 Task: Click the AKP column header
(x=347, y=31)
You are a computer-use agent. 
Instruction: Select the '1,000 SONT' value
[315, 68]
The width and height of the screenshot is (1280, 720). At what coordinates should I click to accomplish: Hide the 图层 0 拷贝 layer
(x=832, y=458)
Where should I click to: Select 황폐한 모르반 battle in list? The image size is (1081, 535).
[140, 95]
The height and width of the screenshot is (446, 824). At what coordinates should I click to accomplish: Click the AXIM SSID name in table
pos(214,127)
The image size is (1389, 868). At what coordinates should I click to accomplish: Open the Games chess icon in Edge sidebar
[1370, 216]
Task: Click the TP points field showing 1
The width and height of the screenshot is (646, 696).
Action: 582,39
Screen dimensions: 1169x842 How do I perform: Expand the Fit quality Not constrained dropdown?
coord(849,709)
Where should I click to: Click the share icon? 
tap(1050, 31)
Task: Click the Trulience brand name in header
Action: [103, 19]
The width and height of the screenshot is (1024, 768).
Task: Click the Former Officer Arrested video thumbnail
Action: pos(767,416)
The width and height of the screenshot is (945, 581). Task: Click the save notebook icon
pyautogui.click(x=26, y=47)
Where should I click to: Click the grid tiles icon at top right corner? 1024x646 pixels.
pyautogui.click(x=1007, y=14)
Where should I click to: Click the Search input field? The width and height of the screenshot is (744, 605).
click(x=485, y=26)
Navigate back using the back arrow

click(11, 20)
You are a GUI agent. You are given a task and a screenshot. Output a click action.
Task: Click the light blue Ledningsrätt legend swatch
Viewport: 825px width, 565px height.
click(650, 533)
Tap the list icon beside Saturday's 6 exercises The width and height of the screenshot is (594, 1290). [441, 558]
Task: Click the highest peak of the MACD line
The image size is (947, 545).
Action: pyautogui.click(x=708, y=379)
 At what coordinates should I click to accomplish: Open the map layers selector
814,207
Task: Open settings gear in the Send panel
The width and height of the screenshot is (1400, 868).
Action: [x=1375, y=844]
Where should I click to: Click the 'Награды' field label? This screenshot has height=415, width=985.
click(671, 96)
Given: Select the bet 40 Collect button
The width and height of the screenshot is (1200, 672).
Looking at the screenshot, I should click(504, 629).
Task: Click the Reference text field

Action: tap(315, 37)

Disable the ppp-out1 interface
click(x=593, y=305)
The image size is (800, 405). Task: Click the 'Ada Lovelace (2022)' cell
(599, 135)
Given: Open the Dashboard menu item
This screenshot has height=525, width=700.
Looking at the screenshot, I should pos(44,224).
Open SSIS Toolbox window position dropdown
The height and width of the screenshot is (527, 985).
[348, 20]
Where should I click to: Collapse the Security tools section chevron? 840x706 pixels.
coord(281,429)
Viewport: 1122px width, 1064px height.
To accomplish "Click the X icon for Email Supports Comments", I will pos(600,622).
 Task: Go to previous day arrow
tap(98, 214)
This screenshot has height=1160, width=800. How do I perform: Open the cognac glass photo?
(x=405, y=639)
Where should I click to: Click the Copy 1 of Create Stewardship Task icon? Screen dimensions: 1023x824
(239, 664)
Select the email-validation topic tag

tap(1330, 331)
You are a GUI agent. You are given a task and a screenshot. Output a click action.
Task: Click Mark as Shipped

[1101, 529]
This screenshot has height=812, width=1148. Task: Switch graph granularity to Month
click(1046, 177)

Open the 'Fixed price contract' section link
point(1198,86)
☆ ☆ ☆ ☆ ☆ ☆ ☆
▸ **Aim**:
Duplicate every row above, line for line, with no changes.

▸ **The output**:
 Task: Click the AKP column header
(x=347, y=31)
You are a computer-use agent. 
Instruction: Select the '1,000 SONT' value
[315, 68]
The width and height of the screenshot is (1280, 720). At what coordinates should I click to accomplish: Hide the 图层 0 拷贝 layer
(x=832, y=458)
Where should I click to: Select 황폐한 모르반 battle in list? The image size is (1081, 535).
[140, 95]
The height and width of the screenshot is (446, 824). At what coordinates should I click to accomplish: Click the AXIM SSID name in table
pos(214,127)
The image size is (1389, 868). At what coordinates should I click to accomplish: Open the Games chess icon in Edge sidebar
[1370, 216]
Task: Click the TP points field showing 1
The width and height of the screenshot is (646, 696).
Action: 582,39
Screen dimensions: 1169x842 How do I perform: Expand the Fit quality Not constrained dropdown?
coord(849,709)
Where should I click to: Click the share icon? 
tap(1050, 31)
Task: Click the Trulience brand name in header
Action: [103, 19]
The width and height of the screenshot is (1024, 768).
Task: Click the Former Officer Arrested video thumbnail
Action: pos(767,416)
The width and height of the screenshot is (945, 581). Task: Click the save notebook icon
pyautogui.click(x=26, y=47)
Where should I click to: Click the grid tiles icon at top right corner? 1024x646 pixels.
pyautogui.click(x=1007, y=14)
Where should I click to: Click the Search input field? The width and height of the screenshot is (744, 605).
click(x=485, y=26)
Navigate back using the back arrow

click(11, 20)
You are a GUI agent. You are given a task and a screenshot. Output a click action.
Task: Click the light blue Ledningsrätt legend swatch
Viewport: 825px width, 565px height.
click(650, 533)
Tap the list icon beside Saturday's 6 exercises The width and height of the screenshot is (594, 1290). [441, 558]
Task: Click the highest peak of the MACD line
The image size is (947, 545).
Action: pyautogui.click(x=708, y=379)
 At what coordinates should I click to accomplish: Open the map layers selector
814,207
Task: Open settings gear in the Send panel
The width and height of the screenshot is (1400, 868).
Action: [x=1375, y=844]
Where should I click to: Click the 'Награды' field label? This screenshot has height=415, width=985.
click(671, 96)
Given: Select the bet 40 Collect button
The width and height of the screenshot is (1200, 672).
Looking at the screenshot, I should click(504, 629).
Task: Click the Reference text field

Action: tap(315, 37)

Disable the ppp-out1 interface
click(x=593, y=305)
The image size is (800, 405). Task: Click the 'Ada Lovelace (2022)' cell
(599, 135)
Given: Open the Dashboard menu item
This screenshot has height=525, width=700.
Looking at the screenshot, I should pos(44,224).
Open SSIS Toolbox window position dropdown
The height and width of the screenshot is (527, 985).
[348, 20]
Where should I click to: Collapse the Security tools section chevron? 840x706 pixels.
coord(281,429)
Viewport: 1122px width, 1064px height.
To accomplish "Click the X icon for Email Supports Comments", I will pos(600,622).
 Task: Go to previous day arrow
tap(98, 214)
This screenshot has height=1160, width=800. How do I perform: Open the cognac glass photo?
(x=405, y=639)
Where should I click to: Click the Copy 1 of Create Stewardship Task icon? Screen dimensions: 1023x824
(239, 664)
Select the email-validation topic tag

tap(1330, 331)
You are a GUI agent. You are given a task and a screenshot. Output a click action.
Task: Click Mark as Shipped

[1101, 529]
This screenshot has height=812, width=1148. Task: Switch graph granularity to Month
click(1046, 177)

Open the 'Fixed price contract' section link
point(1198,86)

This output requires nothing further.